Shu, C.C.; Flannery, C.R.; Little, C.B.; Melrose, J. Catabolism of Fibromodulin in Developmental Rudiment and Pathologic Articular Cartilage Demonstrates Novel Roles for MMP-13 and ADAMTS-4 in C-terminal Processing of SLRPs. Int. J. Mol. Sci. 2019, 20, 579. Shu, C.C.; Flannery, C.R.; Little, C.B.; Melrose, J. Catabolism of Fibromodulin in Developmental Rudiment and Pathologic Articular Cartilage Demonstrates Novel Roles for MMP-13 and ADAMTS-4 in C-terminal Processing of SLRPs. Int. J. Mol. Sci. 2019, 20, 579.

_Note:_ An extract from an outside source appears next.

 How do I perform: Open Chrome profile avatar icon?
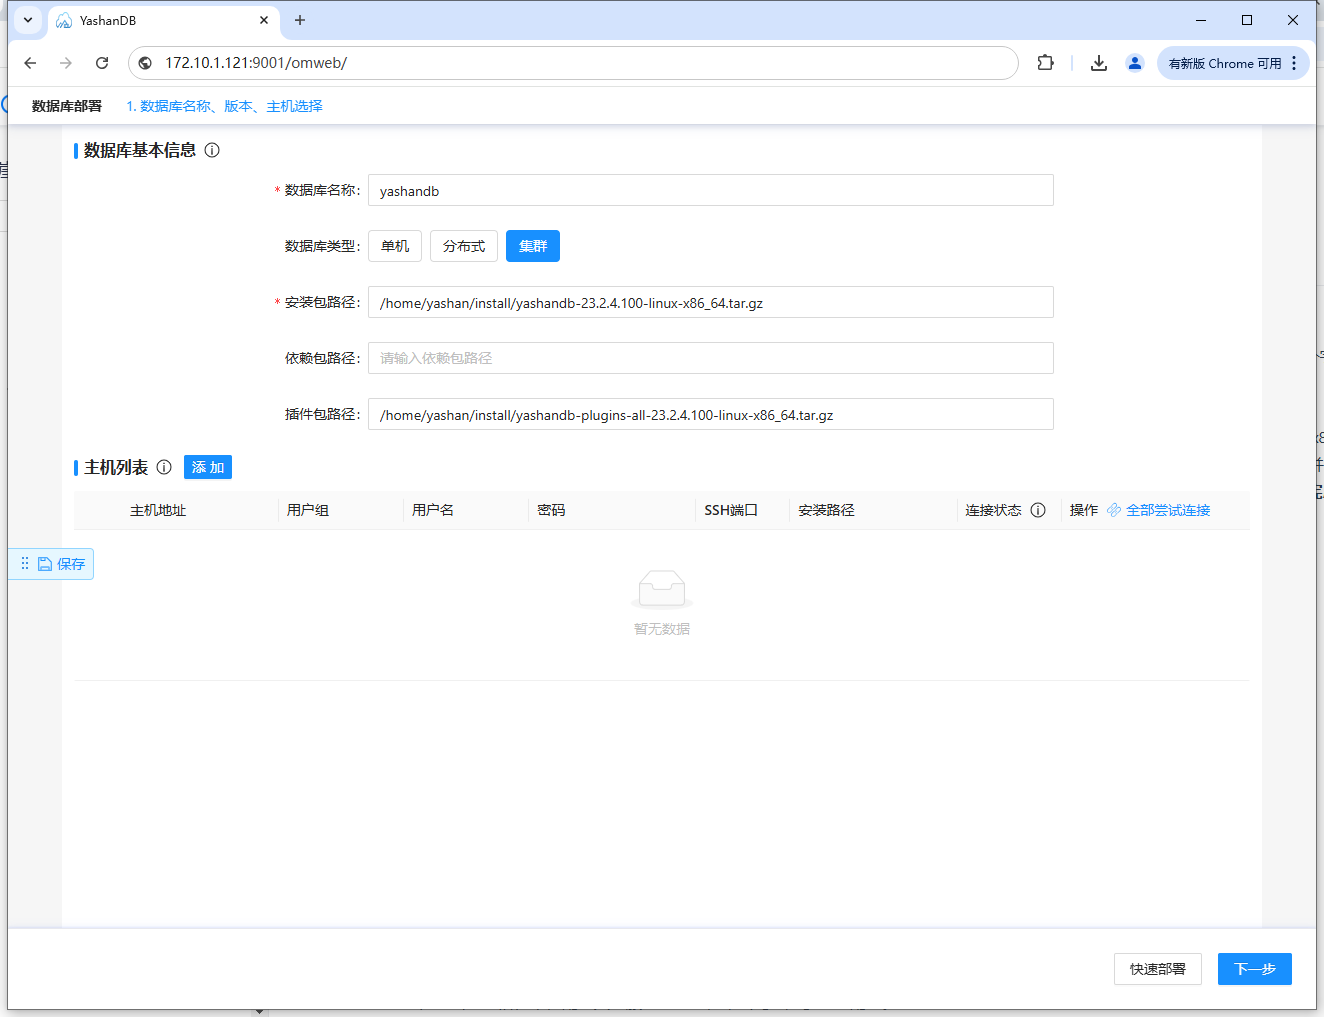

Journal reference: Int. J. Mol. Sci. 2019, 20, 579
DOI: 10.3390/ijms20030579

Abstract

Cartilage regeneration requires a balance of anabolic and catabolic processes. This study examined the susceptibility of fibromodulin (FMOD) and lumican (LUM) to degradation by MMP-13, ADAMTS-4 and ADAMTS-5, the three major degradative proteinases in articular cartilage in osteoarthritis (OA). Immunolocalisation of FMOD and LUM in foot sections of developmental cartilages demonstrated prominent localisations in metatarsal and phalangeal foetal rudiment cartilages and growth plate. An MMP-13 neoepitope antibody (TsYG11) demonstrated localisation of MMP-13 cleaved FMOD in the hypertrophic chondrocytes of the metatarsal growth plate. FMOD was more prominently localised in the superficial cartilage of normal and fibrillated zones in OA cartilage, TsYG11 positive FMOD was located deeper in the cartilage samples. Ab TsYG11 also identified FMOD fragmentation in Western blots of extracts of normal and fibrillated cartilage and total knee replacement OA cartilage.  The C-terminal anti-FMOD used in this study (PR-184) failed to identify FMOD fragmentation due to C terminal processing, an equivalent Ab to the C-terminus of LUM (pAb PR-353) identified 3 prominent LUM fragments in OA human knee cartilages. In-vitro digestion of human knee cartilage with MMP-13, ADAMTS-4 and ADAMTS-5 generated equivalently sized FMOD fragments of 54, 45 and 32kDa to those in blots of OA cartilage, LUM was not less susceptible to fragmention in in-vitro digestions however Ab PR-353 detected N-terminally processed LUM fragments of 39, 38 and 22 kDa in 65-80 year old OA knee cartilage. FMOD and LUM were differentially processed during in-vitro digestions with MMP-13, ADAMTS-4 and ADAMTS-5 with FMOD susceptible to degradation by MMP-13, ADAMTS-4 and to a lesser extent ADAMTS-5 however LUM was less susceptible to fragmentation. FMOD was processed by MMP-13 in metatarsal and phalangeal foetal rudiment developmental cartilages and growth plate indicating a role in skeletogenesis.